Code standard#

General considerations#

The PySCF code base is designed to provide a convenient environment for the development of new computational methods, ranging from proof-of-concept implementations to calculations on moderate size systems. Our emphasis is first on simplicity, next on generality, and last on efficiency. We favor implementations that have clear structure, with optimization only at Python level. If Python performance becomes a major bottleneck, parts of the implementation can be written in C to improve efficiency. The following guidelines (not strict rules!) have been followed in the development of PySCF. Please refer to them when suggesting new contributions.

  • 90/10 functional/OOP, unless performance critical, functions are pure.

  • 90/10 Python/C, only computational hot spots were written in C.

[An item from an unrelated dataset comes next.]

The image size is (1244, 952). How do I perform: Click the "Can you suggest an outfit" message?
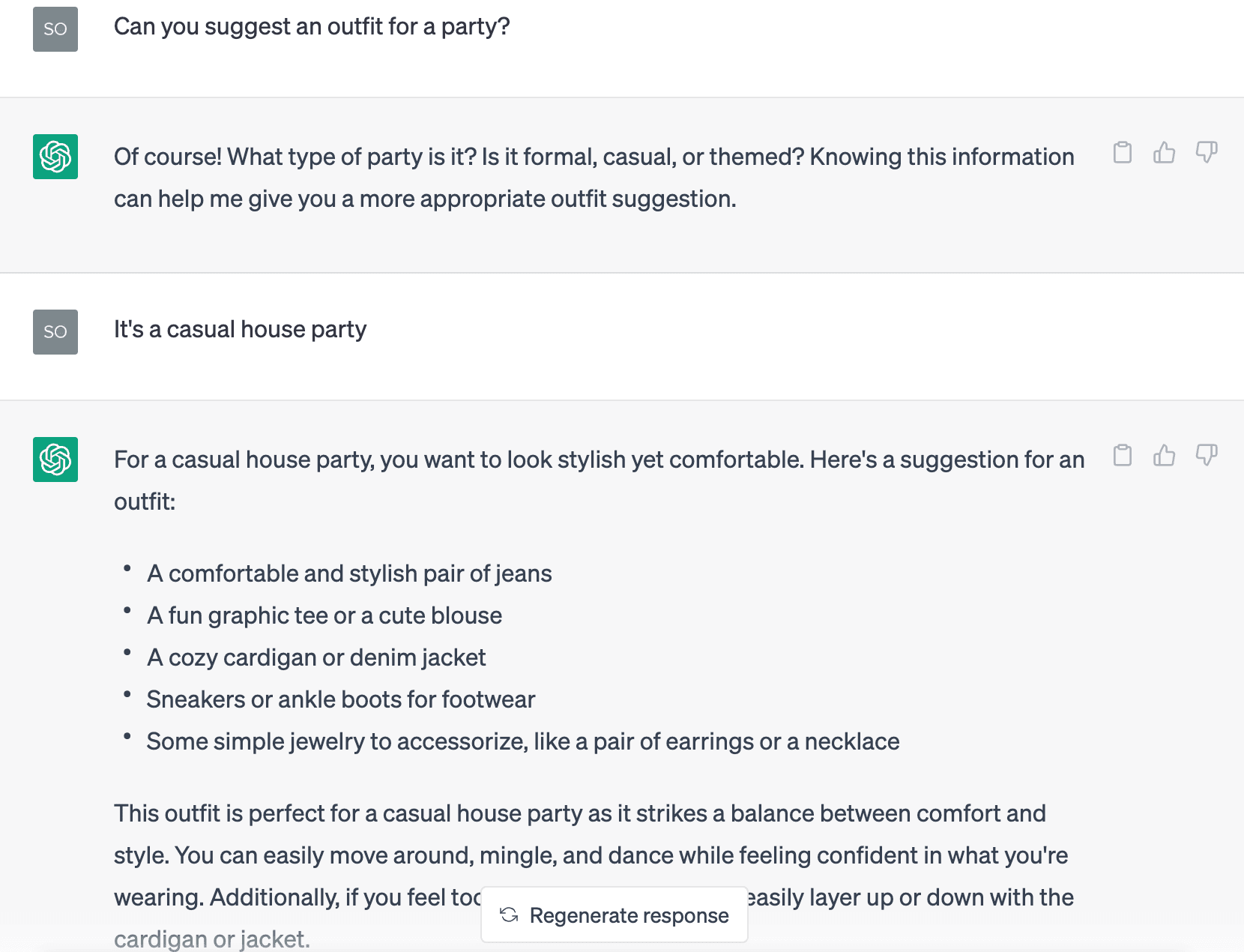click(312, 27)
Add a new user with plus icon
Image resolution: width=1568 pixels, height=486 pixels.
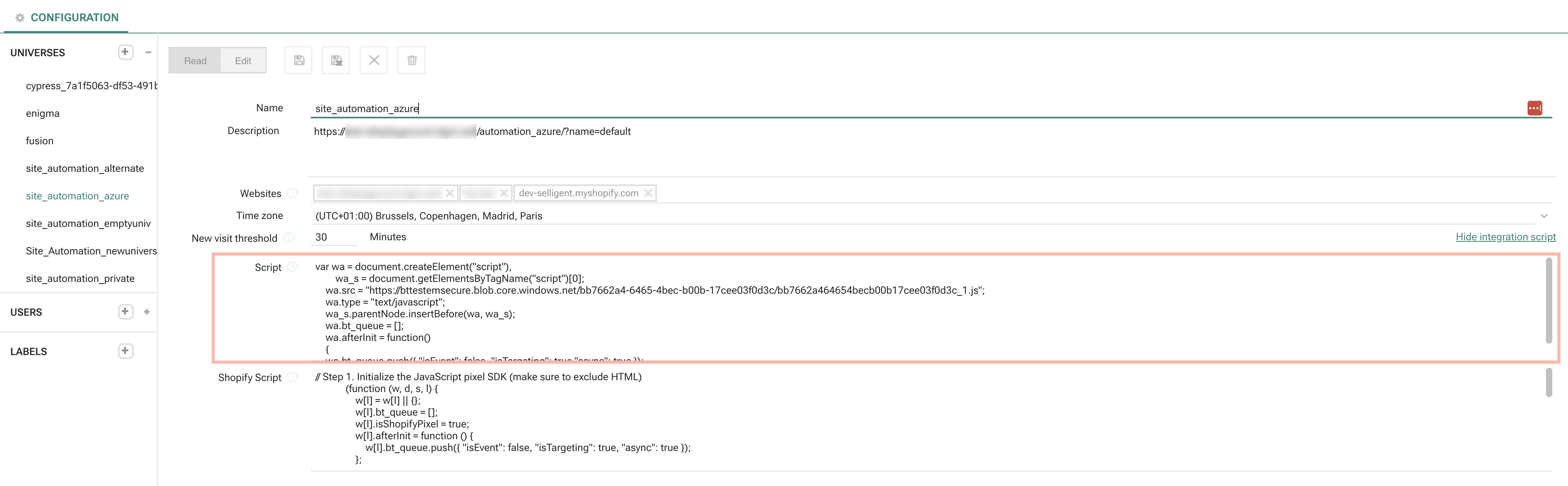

  • To extend python function with C:

    • Except complex numbers and variable length array, following C89 (gnu89) standard for C code. http://flash-gordon.me.uk/ansi.c.txt

    • Following C89 (gnu89) standard for C code;

    • Using ctypes to call C functions

  • Conservative on advanced language feature.

  • Minimal dependence principle

    • Minimal requirements on 3rd party program or libraries.

    • Loose-coupling between modules so that the failure of one module can have minimal effects on other modules.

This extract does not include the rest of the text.